EDIT FOR ALTERNATIVE METHOD
I had previously attempted to do this so that it would look at each letter of the alphabet, count the number of times it appears in the word, and then multiply that by 10*[that letter's position in the alphabet]. The problem with doing this (see comment below for formula) is that it required a number of 10^26-1, which is beyond Excel's floating point precision. However, I have a modified version of that method:
By limiting the number of allowed characters in the alphabet, we can get the max total size possible to 10^15-1, which Excel can properly calculate. The formula looks like this:
=RIGHT(REPT("0",15)&TEXT(SUM(LEN(A3)*10^{0,1,2,3,4,5,6,7,8,9,10,11,12,13,14}-LEN(SUBSTITUTE(A3,MID(Alphabet,{1,2,3,4,5,6,7,8,9,10,11,12,13,14,15},1),""))*10^{0,1,2,3,4,5,6,7,8,9,10,11,12,13,14}),"#"),15)
[The RIGHT("00000000000000"... portion of the formula is meant to keep all codes the same number of characters]

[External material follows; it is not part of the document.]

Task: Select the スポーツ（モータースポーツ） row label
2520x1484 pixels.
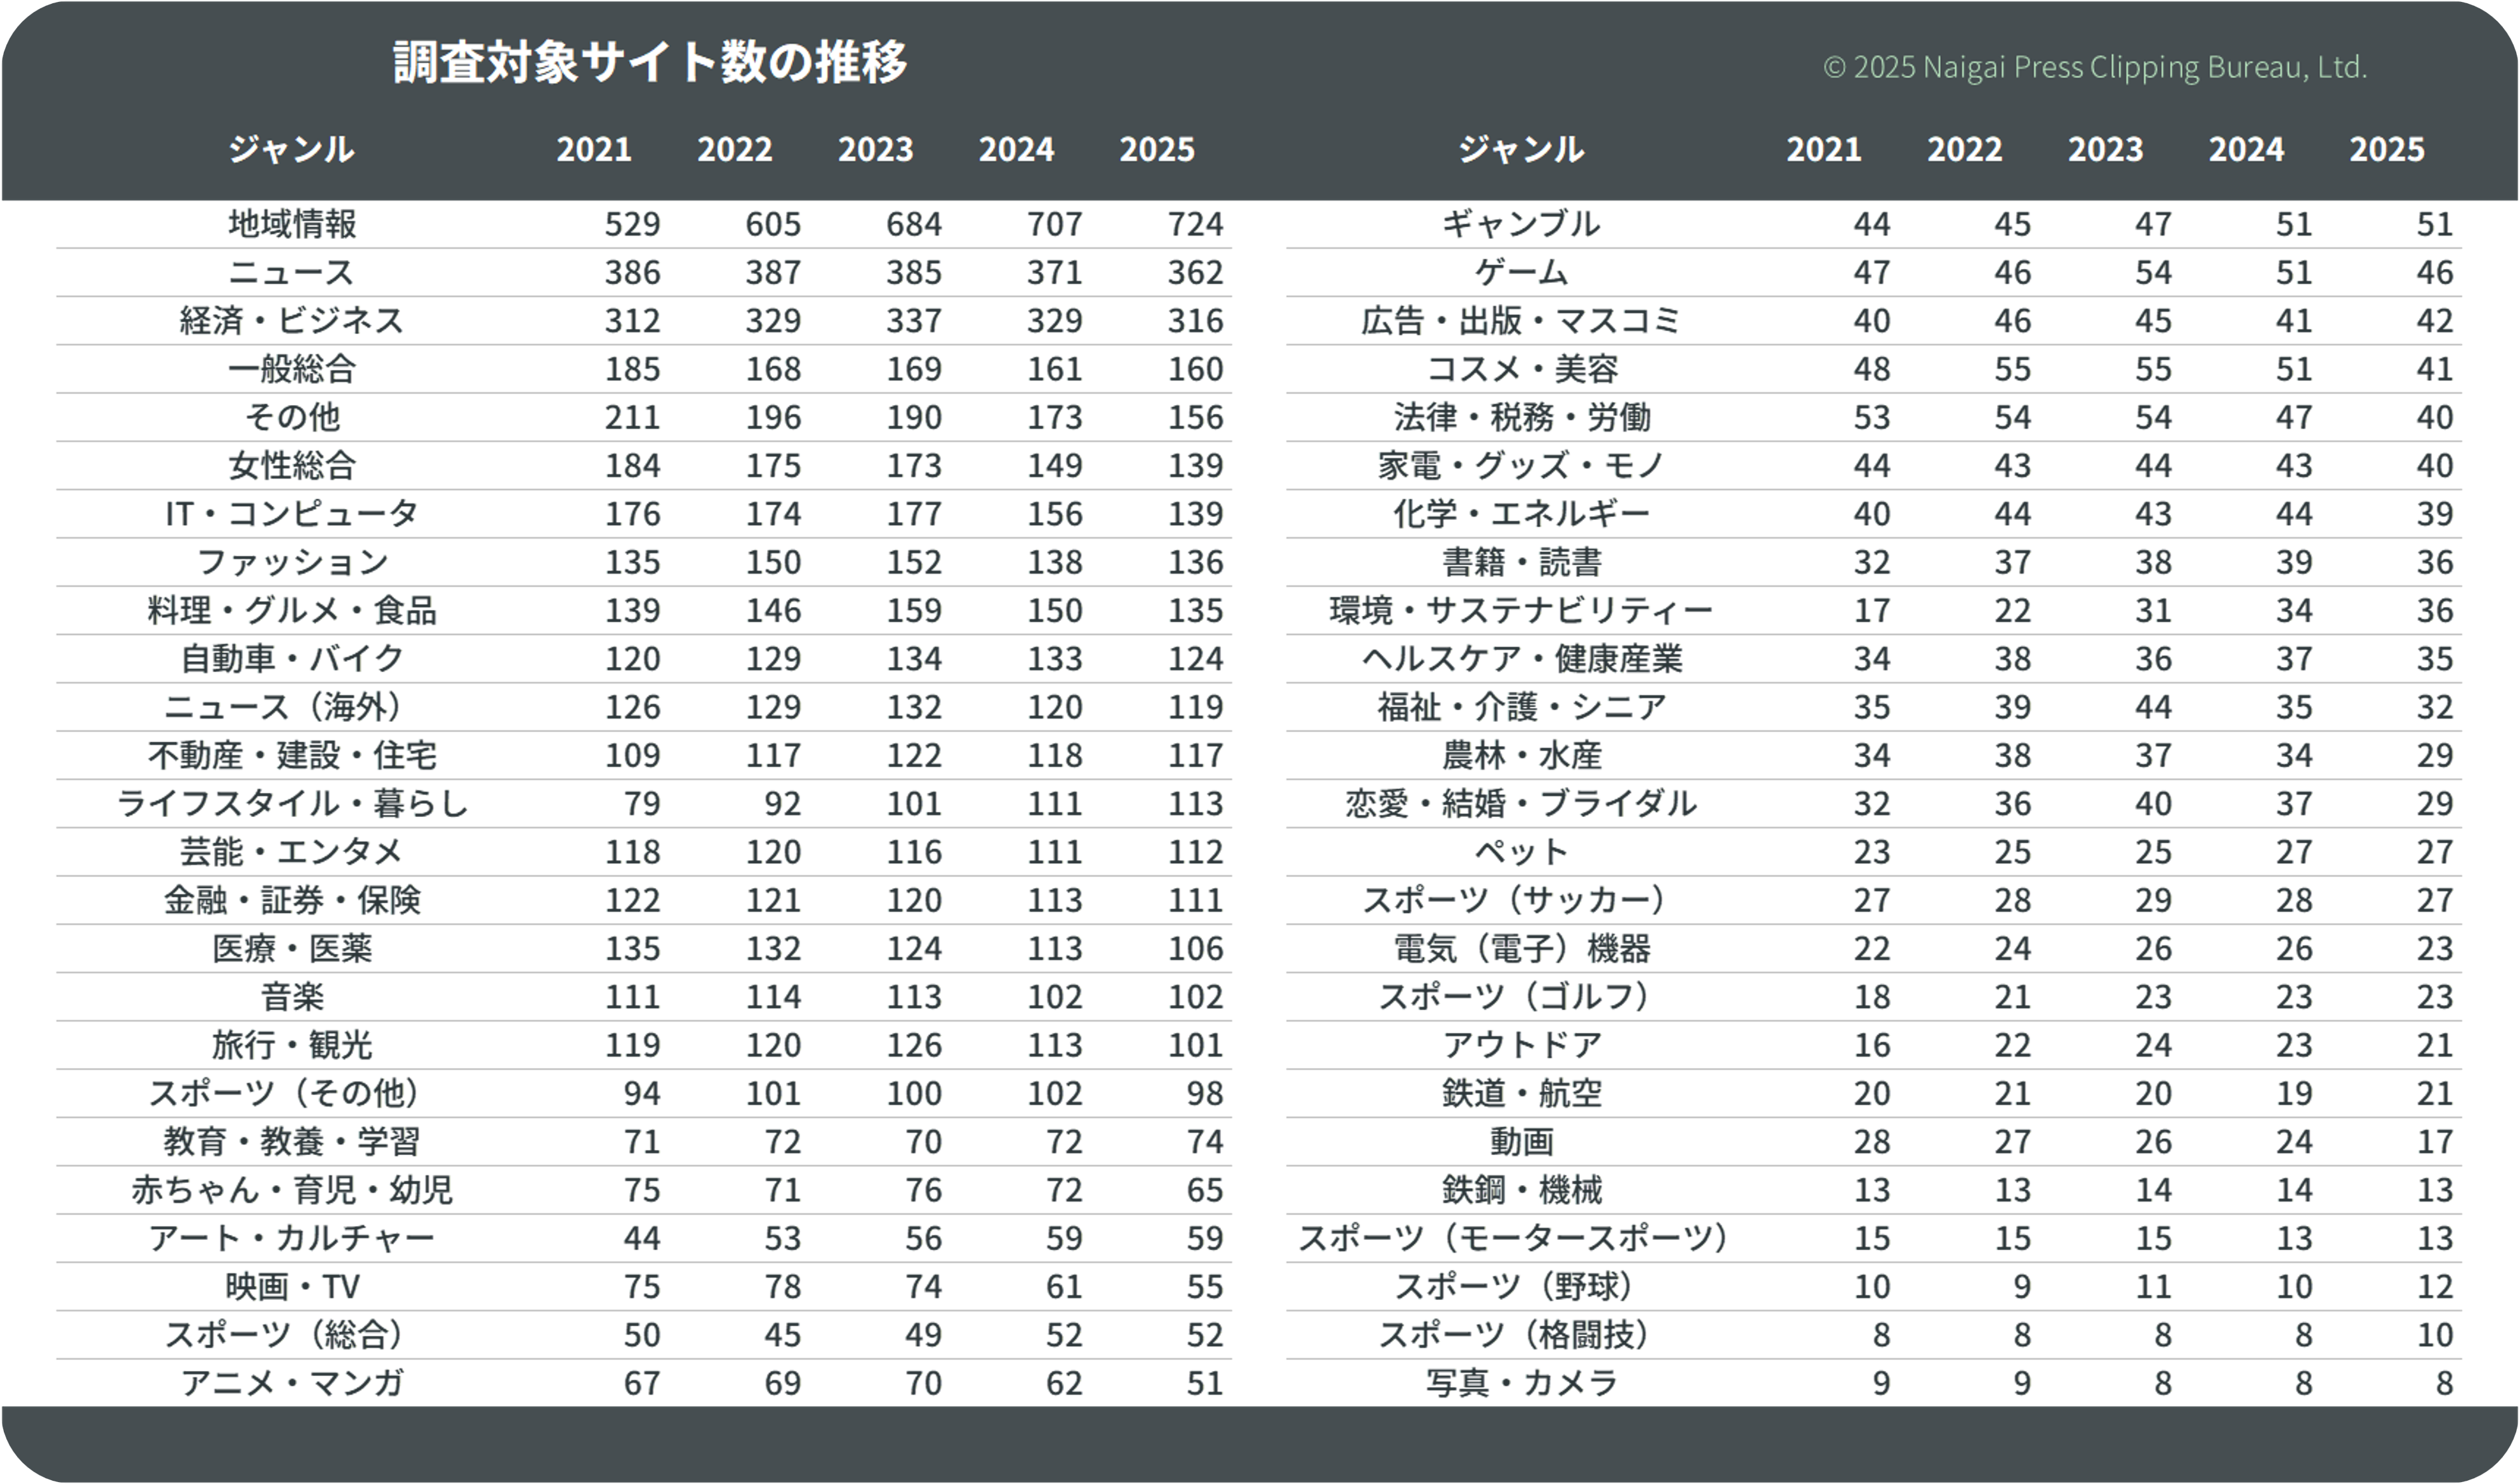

Note that here, Alphabet is a named string which holds the characters: "abcdehilmnorstu". For example, using the above formula, the word "asdf" counts the instances of a, s, and d, but not 'f' which isn't in my contracted alphabet. The code of "asdf" would be:
001000000001001
This only works with the following assumptions:
The letters not listed (nor numbers / special characters) are not required to make each name unique. For example, asdf & asd would have the same code in the above method.
And,
The order of the letters is not required to make each name unique. For example, asd & dsa would have the same code in the above method.